> [DIRECTIONS]:
Where the entries below show "At what coordinates should I click to accomplish: Expand", begin there and print that line and all following lines exactly, through the last, omitting pictures.
*** Opening of MATERIALS PROVIDED ***
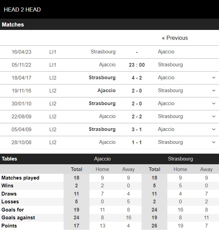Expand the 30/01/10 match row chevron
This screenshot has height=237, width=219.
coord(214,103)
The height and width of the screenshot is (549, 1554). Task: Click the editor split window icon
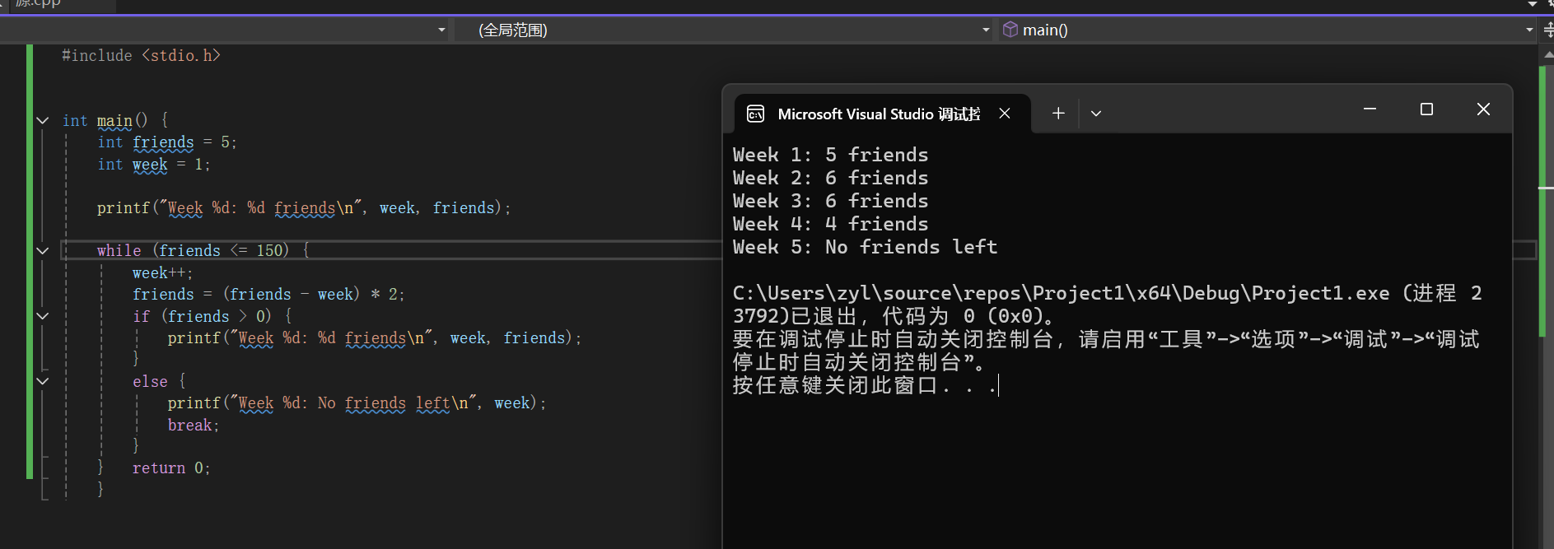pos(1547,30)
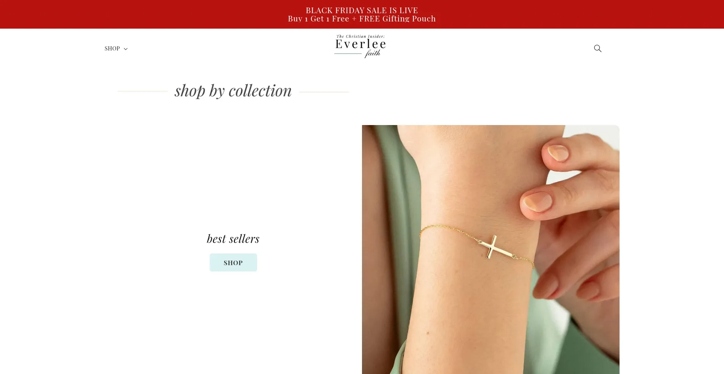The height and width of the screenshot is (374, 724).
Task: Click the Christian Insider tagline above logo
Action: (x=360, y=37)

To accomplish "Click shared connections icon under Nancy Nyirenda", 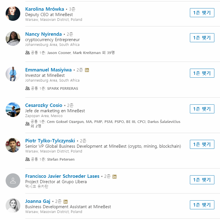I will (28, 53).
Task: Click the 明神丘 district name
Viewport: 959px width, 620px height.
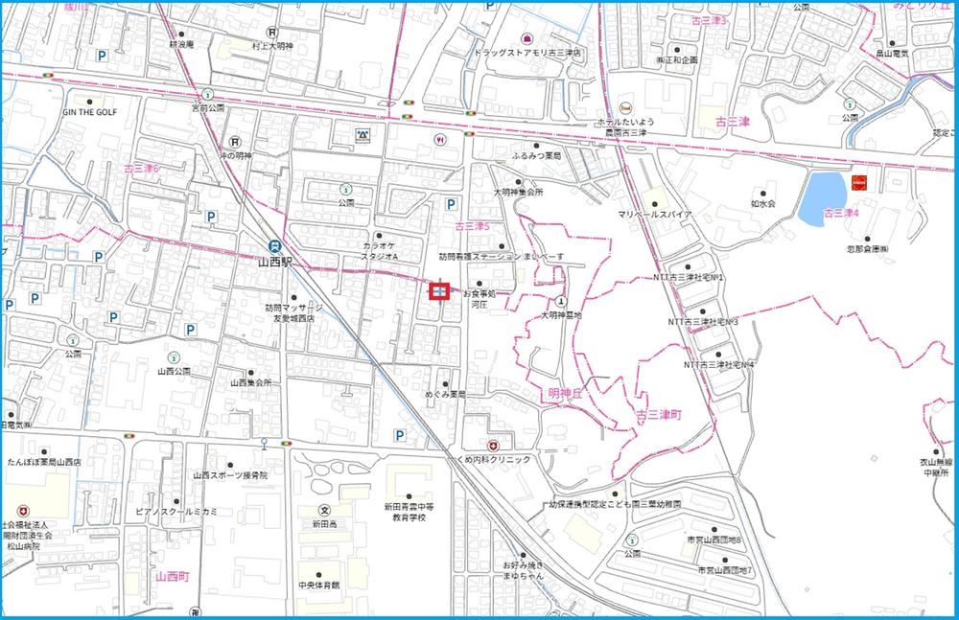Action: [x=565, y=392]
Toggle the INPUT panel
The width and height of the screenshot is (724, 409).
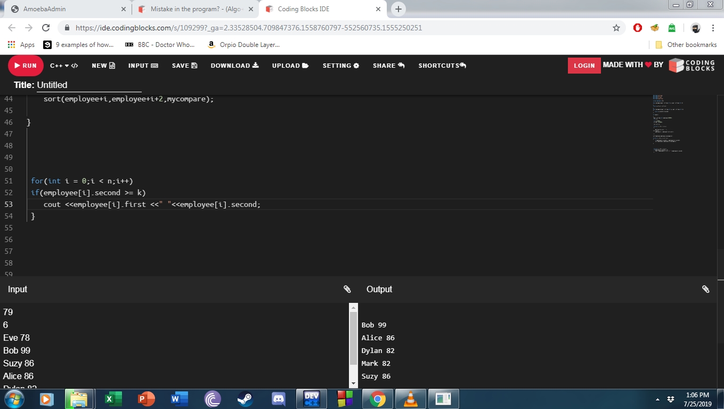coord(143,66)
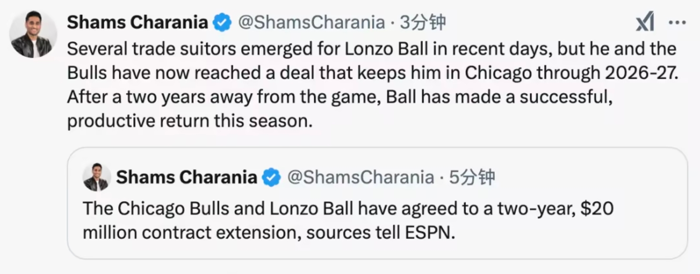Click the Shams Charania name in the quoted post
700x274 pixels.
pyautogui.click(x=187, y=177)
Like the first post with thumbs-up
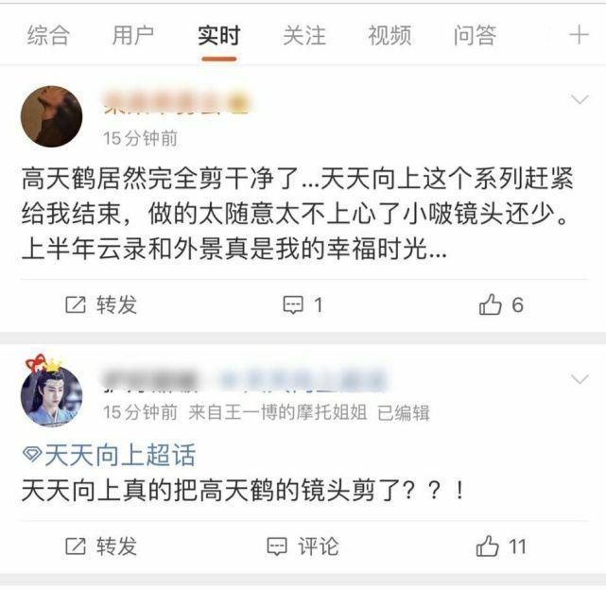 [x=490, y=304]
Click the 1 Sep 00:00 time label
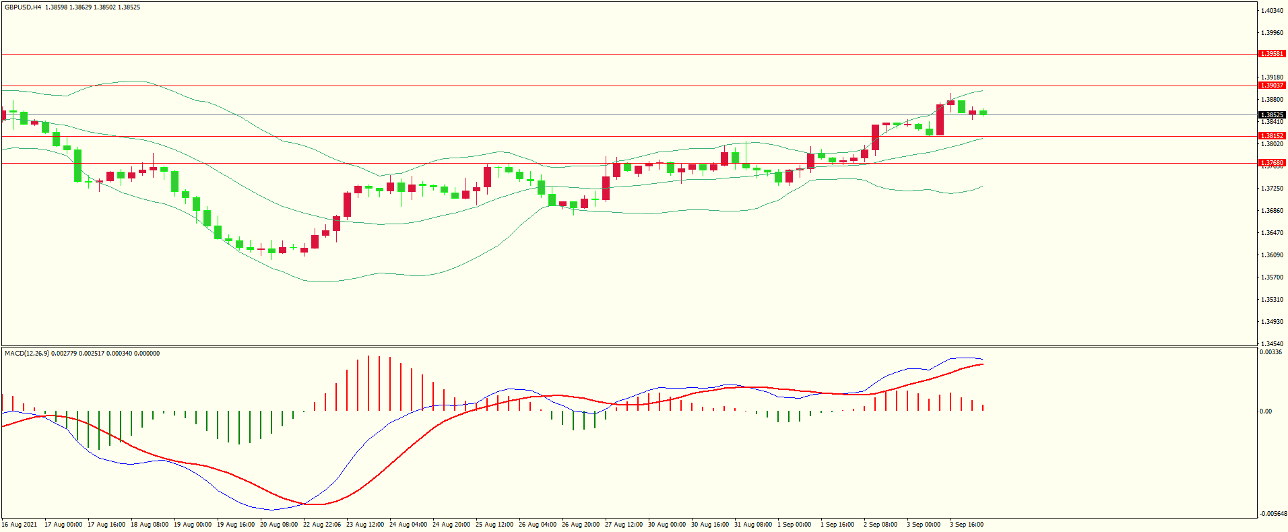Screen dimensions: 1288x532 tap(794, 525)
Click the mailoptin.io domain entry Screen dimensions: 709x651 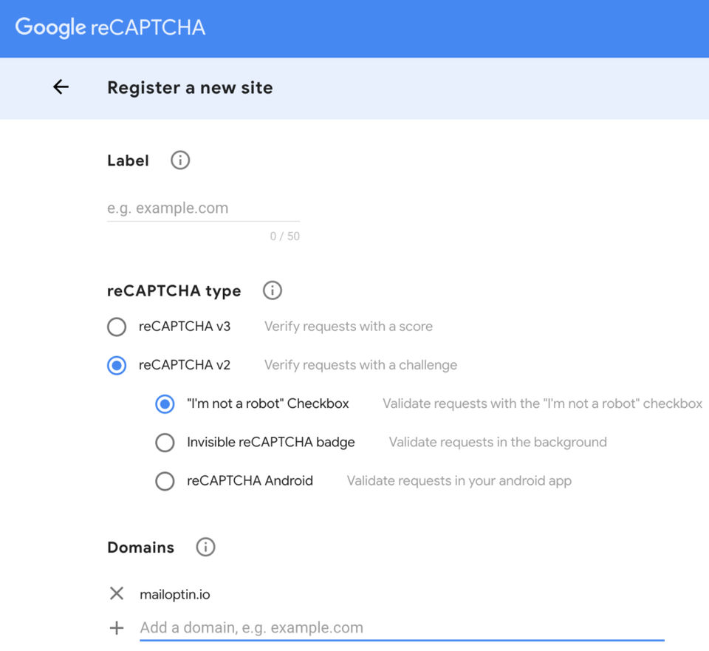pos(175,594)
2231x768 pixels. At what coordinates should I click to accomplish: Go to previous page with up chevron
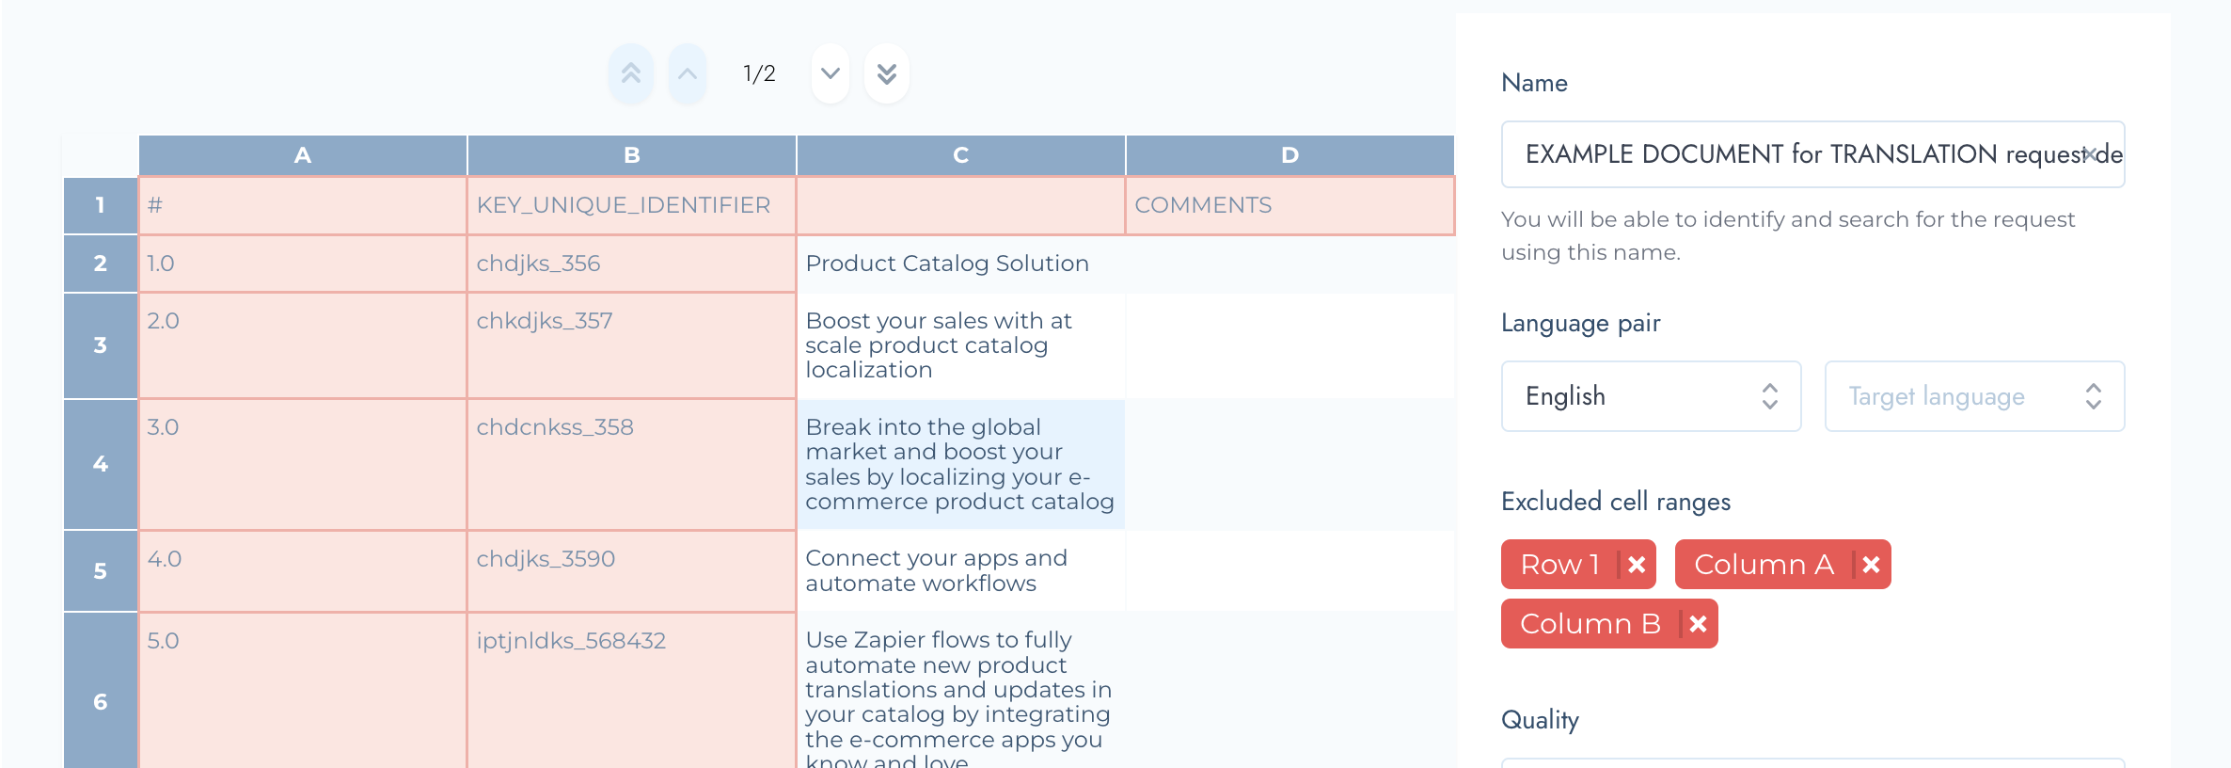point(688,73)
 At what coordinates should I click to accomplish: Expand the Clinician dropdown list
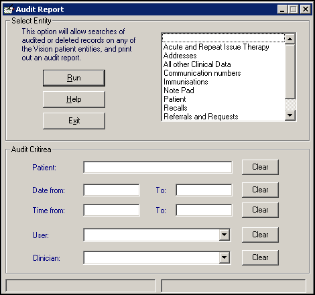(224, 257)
*** Close of MATERIALS PROVIDED ***
> [ANSWER TO THE PROBLEM]:
 At what coordinates should I click to accomplish: Expand the Clinician dropdown list
(224, 257)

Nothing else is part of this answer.